The Importance of Testing Machine Learning Models in Cybersecurity

Author: Philip Tannor, Co-Founder & CEO at Deepchecks

The world of cybersecurity is constantly evolving with new types of attacks and vulnerabilities being discovered and exploited all the time. With the amount of potential threats and the ever growing quantities of data, there has been a significant increase in use of automated machine learning methods as an integral part of cybersecurity solutions. These models play important roles in network anomaly detection, malware detection and classification, spam detection and more.

In this post we will discuss the importance of testing machine learning models, and machine learning model monitoring in the field of cybersecurity. While there are many different components of  testing and monitoring ML models, we chose to focus on some of the most common issues that come up in cybersecurity applications, that can be avoided or detected early on with the correct approach.

Evaluation Metrics

Let’s start off with determining what it is that we would like to monitor.

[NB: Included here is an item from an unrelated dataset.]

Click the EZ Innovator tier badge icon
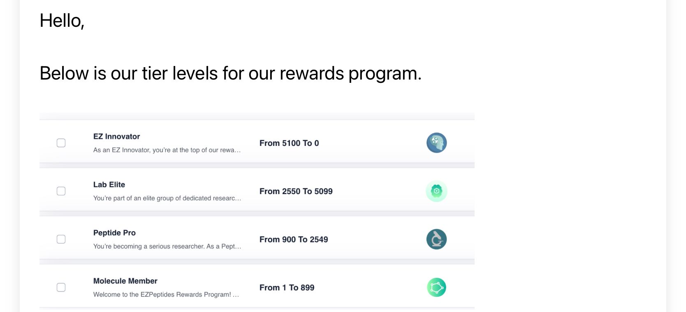click(436, 143)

In the typical use case for ML models in cybersecurity, given a sample of a file, or a network traffic dump, we want to decide whether the activity seems normal, or whether something fishy is going on (anomaly). By definition, an anomaly is out of the ordinary, and thus the datasets used for training are generally imbalanced. Therefore, accuracy is not a good enough metric to evaluate the model’s performance, and there is a need for a more fine grained analysis using metrics such as precision, recall, ROC curve, and more.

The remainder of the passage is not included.